(WORK ORDER)
Give back all of the records, exactly and completely.

(EXERCISE INPUTS)
....
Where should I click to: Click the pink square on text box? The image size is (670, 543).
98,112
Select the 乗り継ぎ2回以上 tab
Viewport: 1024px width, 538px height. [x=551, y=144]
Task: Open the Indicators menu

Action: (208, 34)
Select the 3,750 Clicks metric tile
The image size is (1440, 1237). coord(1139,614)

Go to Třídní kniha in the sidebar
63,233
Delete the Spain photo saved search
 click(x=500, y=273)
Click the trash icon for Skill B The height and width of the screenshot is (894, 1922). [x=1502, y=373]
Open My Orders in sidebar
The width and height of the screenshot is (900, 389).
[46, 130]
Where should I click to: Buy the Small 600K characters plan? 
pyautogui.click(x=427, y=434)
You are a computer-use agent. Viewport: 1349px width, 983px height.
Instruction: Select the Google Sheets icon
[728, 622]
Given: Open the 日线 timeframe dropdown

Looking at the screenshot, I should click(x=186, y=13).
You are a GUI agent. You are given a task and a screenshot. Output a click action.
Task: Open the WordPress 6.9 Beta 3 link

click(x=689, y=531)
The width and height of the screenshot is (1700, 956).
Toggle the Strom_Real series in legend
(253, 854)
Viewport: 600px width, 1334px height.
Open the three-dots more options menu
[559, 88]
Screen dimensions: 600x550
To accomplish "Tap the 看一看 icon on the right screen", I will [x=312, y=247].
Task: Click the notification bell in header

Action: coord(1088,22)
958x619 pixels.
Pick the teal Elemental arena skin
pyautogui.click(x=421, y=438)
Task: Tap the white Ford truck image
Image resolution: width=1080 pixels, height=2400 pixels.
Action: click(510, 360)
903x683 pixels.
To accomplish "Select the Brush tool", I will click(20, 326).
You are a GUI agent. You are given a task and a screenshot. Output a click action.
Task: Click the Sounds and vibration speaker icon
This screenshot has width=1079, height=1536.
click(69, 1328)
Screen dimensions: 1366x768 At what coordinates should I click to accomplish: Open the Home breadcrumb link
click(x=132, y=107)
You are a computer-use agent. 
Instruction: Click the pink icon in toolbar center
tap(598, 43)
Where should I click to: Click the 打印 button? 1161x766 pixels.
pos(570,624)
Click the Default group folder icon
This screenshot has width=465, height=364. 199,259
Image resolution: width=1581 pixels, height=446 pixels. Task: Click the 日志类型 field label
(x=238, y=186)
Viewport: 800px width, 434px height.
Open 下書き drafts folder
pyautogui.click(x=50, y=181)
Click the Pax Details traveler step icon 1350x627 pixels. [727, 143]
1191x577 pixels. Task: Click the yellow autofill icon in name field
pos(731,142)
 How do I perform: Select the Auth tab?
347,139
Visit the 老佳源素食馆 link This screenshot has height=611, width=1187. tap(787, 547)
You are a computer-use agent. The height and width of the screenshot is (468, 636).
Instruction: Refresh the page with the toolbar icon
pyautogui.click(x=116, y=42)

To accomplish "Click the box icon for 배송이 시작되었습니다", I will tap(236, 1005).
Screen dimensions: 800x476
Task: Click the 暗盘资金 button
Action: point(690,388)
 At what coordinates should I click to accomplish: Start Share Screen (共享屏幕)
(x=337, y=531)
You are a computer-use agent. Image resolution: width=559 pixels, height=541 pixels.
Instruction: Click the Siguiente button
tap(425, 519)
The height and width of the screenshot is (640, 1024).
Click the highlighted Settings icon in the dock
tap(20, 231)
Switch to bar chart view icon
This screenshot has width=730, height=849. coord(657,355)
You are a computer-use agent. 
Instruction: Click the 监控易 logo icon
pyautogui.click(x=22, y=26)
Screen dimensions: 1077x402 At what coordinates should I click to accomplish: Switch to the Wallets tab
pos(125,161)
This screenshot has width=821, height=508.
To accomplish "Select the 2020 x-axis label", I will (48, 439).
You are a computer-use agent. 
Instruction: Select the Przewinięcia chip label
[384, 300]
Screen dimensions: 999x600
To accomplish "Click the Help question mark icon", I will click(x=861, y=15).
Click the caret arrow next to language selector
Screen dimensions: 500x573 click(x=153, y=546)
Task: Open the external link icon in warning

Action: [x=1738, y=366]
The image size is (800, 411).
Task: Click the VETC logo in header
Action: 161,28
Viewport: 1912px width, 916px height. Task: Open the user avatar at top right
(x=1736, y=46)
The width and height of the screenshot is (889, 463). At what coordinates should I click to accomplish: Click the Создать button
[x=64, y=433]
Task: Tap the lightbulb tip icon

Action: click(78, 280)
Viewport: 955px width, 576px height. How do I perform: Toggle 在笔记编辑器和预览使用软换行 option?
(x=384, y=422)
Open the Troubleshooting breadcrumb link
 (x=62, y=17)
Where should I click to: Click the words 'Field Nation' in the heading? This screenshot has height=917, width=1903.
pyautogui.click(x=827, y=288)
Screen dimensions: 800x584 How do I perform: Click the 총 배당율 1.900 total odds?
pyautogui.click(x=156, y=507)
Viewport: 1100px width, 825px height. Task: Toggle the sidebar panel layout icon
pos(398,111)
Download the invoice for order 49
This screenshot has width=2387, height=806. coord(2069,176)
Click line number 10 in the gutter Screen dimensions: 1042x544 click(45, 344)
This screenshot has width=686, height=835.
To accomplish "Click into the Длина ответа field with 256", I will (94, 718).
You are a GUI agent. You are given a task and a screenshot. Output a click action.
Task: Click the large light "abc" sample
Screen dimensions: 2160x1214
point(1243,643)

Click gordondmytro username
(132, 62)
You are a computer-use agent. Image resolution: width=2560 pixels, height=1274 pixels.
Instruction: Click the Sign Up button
....
(SOLVED PROBLEM)
Where should I click to: Click the pink square on text box? The image size is (670, 543).
98,112
Select the 乗り継ぎ2回以上 tab
Viewport: 1024px width, 538px height. [x=551, y=144]
Task: Open the Indicators menu

Action: (208, 34)
Select the 3,750 Clicks metric tile
The image size is (1440, 1237). coord(1139,614)

Go to Třídní kniha in the sidebar
63,233
Delete the Spain photo saved search
 click(x=500, y=273)
Click the trash icon for Skill B The height and width of the screenshot is (894, 1922). [x=1502, y=373]
Open My Orders in sidebar
The width and height of the screenshot is (900, 389).
[46, 130]
Where should I click to: Buy the Small 600K characters plan? 
pyautogui.click(x=427, y=434)
You are a computer-use agent. Viewport: 1349px width, 983px height.
Instruction: Select the Google Sheets icon
[728, 622]
Given: Open the 日线 timeframe dropdown

Looking at the screenshot, I should click(x=186, y=13).
You are a GUI agent. You are given a task and a screenshot. Output a click action.
Task: Open the WordPress 6.9 Beta 3 link

click(x=689, y=531)
The width and height of the screenshot is (1700, 956).
Toggle the Strom_Real series in legend
(253, 854)
Viewport: 600px width, 1334px height.
Open the three-dots more options menu
[559, 88]
Screen dimensions: 600x550
To accomplish "Tap the 看一看 icon on the right screen", I will [x=312, y=247].
Task: Click the notification bell in header

Action: coord(1088,22)
958x619 pixels.
Pick the teal Elemental arena skin
pyautogui.click(x=421, y=438)
Task: Tap the white Ford truck image
Image resolution: width=1080 pixels, height=2400 pixels.
Action: click(510, 360)
903x683 pixels.
To accomplish "Select the Brush tool", I will click(20, 326).
You are a GUI agent. You are given a task and a screenshot. Output a click action.
Task: Click the Sounds and vibration speaker icon
This screenshot has width=1079, height=1536.
click(69, 1328)
Screen dimensions: 1366x768 At what coordinates should I click to accomplish: Open the Home breadcrumb link
click(x=132, y=107)
You are a computer-use agent. 
Instruction: Click the pink icon in toolbar center
tap(598, 43)
Where should I click to: Click the 打印 button? 1161x766 pixels.
pos(570,624)
Click the Default group folder icon
This screenshot has width=465, height=364. 199,259
Image resolution: width=1581 pixels, height=446 pixels. Task: Click the 日志类型 field label
(x=238, y=186)
Viewport: 800px width, 434px height.
Open 下書き drafts folder
pyautogui.click(x=50, y=181)
Click the Pax Details traveler step icon 1350x627 pixels. [727, 143]
1191x577 pixels. Task: Click the yellow autofill icon in name field
pos(731,142)
 How do I perform: Select the Auth tab?
347,139
Visit the 老佳源素食馆 link This screenshot has height=611, width=1187. tap(787, 547)
You are a computer-use agent. The height and width of the screenshot is (468, 636).
Instruction: Refresh the page with the toolbar icon
pyautogui.click(x=116, y=42)

To accomplish "Click the box icon for 배송이 시작되었습니다", I will tap(236, 1005).
Screen dimensions: 800x476
Task: Click the 暗盘资金 button
Action: point(690,388)
 At what coordinates should I click to accomplish: Start Share Screen (共享屏幕)
(x=337, y=531)
You are a computer-use agent. Image resolution: width=559 pixels, height=541 pixels.
Instruction: Click the Siguiente button
tap(425, 519)
The height and width of the screenshot is (640, 1024).
Click the highlighted Settings icon in the dock
tap(20, 231)
Switch to bar chart view icon
This screenshot has width=730, height=849. coord(657,355)
You are a computer-use agent. 
Instruction: Click the 监控易 logo icon
pyautogui.click(x=22, y=26)
Screen dimensions: 1077x402 At what coordinates should I click to accomplish: Switch to the Wallets tab
pos(125,161)
This screenshot has width=821, height=508.
To accomplish "Select the 2020 x-axis label", I will (48, 439).
You are a computer-use agent. 
Instruction: Select the Przewinięcia chip label
[384, 300]
Screen dimensions: 999x600
To accomplish "Click the Help question mark icon", I will click(x=861, y=15).
Click the caret arrow next to language selector
Screen dimensions: 500x573 click(x=153, y=546)
Task: Open the external link icon in warning

Action: [x=1738, y=366]
The image size is (800, 411).
Task: Click the VETC logo in header
Action: 161,28
Viewport: 1912px width, 916px height. Task: Open the user avatar at top right
(x=1736, y=46)
The width and height of the screenshot is (889, 463). At what coordinates should I click to accomplish: Click the Создать button
[x=64, y=433]
Task: Tap the lightbulb tip icon

Action: click(78, 280)
Viewport: 955px width, 576px height. How do I perform: Toggle 在笔记编辑器和预览使用软换行 option?
(x=384, y=422)
Open the Troubleshooting breadcrumb link
 (x=62, y=17)
Where should I click to: Click the words 'Field Nation' in the heading? This screenshot has height=917, width=1903.
pyautogui.click(x=827, y=288)
Screen dimensions: 800x584 How do I perform: Click the 총 배당율 1.900 total odds?
pyautogui.click(x=156, y=507)
Viewport: 1100px width, 825px height. Task: Toggle the sidebar panel layout icon
pos(398,111)
Download the invoice for order 49
This screenshot has width=2387, height=806. coord(2069,176)
Click line number 10 in the gutter Screen dimensions: 1042x544 click(45, 344)
This screenshot has width=686, height=835.
To accomplish "Click into the Длина ответа field with 256", I will (94, 718).
You are a GUI agent. You are given a task and a screenshot. Output a click action.
Task: Click the large light "abc" sample
Screen dimensions: 2160x1214
point(1243,643)

Click gordondmytro username
(132, 62)
You are a computer-use agent. Image resolution: width=2560 pixels, height=1274 pixels.
Instruction: Click the Sign Up button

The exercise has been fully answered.